--- The data ---
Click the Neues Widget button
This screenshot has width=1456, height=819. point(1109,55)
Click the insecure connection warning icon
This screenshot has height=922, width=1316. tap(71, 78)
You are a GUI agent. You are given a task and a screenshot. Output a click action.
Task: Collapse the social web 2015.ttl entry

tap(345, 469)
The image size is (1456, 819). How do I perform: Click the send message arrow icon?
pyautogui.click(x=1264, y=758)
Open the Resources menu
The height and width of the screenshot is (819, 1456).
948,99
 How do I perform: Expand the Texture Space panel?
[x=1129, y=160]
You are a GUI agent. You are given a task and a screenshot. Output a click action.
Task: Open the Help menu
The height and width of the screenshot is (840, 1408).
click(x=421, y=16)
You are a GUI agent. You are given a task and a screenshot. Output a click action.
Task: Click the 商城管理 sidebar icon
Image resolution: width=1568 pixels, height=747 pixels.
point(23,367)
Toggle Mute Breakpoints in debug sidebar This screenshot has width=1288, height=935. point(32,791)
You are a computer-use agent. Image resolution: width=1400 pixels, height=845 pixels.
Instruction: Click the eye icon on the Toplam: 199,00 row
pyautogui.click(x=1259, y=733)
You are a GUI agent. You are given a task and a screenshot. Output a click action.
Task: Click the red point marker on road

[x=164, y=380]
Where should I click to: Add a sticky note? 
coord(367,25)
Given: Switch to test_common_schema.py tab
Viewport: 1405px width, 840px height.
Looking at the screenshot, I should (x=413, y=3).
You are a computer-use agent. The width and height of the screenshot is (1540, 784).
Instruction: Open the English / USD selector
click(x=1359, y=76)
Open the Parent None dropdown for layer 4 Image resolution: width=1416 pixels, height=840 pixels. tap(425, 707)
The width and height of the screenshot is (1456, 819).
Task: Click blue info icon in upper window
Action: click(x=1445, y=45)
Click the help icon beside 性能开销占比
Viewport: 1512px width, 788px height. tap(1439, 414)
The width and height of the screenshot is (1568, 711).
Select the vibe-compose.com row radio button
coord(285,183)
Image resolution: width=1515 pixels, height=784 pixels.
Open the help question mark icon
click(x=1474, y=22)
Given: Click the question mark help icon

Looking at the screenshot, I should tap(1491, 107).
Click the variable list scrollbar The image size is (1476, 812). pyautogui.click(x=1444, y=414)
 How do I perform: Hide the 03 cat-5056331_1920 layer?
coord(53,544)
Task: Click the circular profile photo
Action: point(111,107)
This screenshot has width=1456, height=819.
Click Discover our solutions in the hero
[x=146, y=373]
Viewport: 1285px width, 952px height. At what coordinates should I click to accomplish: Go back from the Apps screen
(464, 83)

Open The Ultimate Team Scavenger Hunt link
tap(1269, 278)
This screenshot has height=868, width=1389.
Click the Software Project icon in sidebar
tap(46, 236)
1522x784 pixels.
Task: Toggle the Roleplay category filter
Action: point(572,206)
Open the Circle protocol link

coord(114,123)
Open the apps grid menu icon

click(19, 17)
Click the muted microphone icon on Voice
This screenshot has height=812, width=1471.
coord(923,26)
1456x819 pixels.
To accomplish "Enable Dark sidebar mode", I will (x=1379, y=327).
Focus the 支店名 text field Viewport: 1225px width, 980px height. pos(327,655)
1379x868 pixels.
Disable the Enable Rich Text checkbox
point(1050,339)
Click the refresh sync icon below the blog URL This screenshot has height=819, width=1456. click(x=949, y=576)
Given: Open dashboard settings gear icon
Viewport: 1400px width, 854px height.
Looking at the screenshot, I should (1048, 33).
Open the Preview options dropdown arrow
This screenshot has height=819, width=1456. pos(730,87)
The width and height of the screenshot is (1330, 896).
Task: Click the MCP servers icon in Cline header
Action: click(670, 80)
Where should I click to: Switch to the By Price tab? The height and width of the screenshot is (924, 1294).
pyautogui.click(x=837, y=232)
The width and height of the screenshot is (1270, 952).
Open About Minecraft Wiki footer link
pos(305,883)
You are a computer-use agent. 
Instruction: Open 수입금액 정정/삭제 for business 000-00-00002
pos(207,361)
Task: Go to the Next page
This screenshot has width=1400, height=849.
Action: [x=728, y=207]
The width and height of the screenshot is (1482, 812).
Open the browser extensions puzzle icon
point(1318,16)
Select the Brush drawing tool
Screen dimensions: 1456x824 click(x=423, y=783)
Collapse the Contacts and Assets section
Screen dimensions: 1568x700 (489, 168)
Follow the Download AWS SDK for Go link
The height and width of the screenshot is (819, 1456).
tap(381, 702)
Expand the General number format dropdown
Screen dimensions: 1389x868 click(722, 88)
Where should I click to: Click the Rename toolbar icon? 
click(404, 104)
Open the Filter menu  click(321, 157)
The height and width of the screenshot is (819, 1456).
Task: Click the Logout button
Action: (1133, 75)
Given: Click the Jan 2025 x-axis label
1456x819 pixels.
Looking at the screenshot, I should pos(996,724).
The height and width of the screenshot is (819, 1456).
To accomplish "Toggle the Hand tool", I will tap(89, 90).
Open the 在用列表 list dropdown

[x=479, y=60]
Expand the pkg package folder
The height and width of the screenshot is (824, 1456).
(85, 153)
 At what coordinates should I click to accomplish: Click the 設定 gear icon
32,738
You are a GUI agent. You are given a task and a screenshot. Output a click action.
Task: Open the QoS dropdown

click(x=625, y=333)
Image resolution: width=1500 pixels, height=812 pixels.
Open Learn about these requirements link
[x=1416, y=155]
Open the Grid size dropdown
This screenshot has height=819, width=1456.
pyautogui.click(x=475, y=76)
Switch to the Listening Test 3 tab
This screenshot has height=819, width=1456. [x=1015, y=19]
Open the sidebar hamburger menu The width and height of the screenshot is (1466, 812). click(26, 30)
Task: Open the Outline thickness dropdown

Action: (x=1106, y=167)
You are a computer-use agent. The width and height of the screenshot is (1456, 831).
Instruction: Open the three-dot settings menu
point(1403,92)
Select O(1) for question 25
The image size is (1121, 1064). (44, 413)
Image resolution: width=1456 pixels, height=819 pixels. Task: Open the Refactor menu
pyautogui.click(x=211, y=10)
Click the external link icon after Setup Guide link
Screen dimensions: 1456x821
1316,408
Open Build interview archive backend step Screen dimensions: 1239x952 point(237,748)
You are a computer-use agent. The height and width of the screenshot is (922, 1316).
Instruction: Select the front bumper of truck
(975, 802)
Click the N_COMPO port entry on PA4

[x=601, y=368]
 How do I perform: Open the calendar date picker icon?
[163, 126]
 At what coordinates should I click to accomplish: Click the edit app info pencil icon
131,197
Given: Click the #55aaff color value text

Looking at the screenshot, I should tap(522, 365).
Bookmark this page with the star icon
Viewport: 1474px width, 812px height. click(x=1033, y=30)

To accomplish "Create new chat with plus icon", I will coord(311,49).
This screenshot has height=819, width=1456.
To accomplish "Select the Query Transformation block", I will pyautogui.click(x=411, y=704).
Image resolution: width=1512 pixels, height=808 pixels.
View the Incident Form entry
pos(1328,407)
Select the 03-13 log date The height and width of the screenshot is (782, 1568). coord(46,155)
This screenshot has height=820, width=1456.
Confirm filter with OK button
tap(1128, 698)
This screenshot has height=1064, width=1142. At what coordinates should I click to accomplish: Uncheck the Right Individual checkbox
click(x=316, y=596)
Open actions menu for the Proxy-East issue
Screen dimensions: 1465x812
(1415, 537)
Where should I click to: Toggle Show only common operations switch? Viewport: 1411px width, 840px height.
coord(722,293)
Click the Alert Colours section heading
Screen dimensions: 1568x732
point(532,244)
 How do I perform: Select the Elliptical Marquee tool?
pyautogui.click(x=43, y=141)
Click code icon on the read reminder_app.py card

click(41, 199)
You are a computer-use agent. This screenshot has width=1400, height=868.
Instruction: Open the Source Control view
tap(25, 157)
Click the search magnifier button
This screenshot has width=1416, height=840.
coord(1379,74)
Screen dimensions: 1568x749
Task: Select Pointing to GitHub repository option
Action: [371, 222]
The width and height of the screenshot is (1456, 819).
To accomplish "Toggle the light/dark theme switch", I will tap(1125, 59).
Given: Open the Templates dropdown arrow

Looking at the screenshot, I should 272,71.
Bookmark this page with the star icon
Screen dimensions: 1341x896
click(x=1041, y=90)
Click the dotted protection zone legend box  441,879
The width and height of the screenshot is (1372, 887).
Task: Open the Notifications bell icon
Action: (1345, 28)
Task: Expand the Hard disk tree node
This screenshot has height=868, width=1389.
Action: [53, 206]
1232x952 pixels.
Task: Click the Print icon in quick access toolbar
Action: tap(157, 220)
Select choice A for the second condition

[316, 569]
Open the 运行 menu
---
◆ **What is needed**
Search the listing for the word "computer", and copy every line in which it is found.

◆ **Result of the exercise**
You are a computer-use agent. Image resolution: width=1400 pixels, height=845 pixels.
You are a computer-use agent. The width and height of the screenshot is (1540, 784).
You are a computer-use agent. 
You are a computer-use agent. The width and height of the screenshot is (1456, 831).
You are a computer-use agent. The height and width of the screenshot is (922, 1316).
You are a computer-use agent. This screenshot has width=1400, height=868.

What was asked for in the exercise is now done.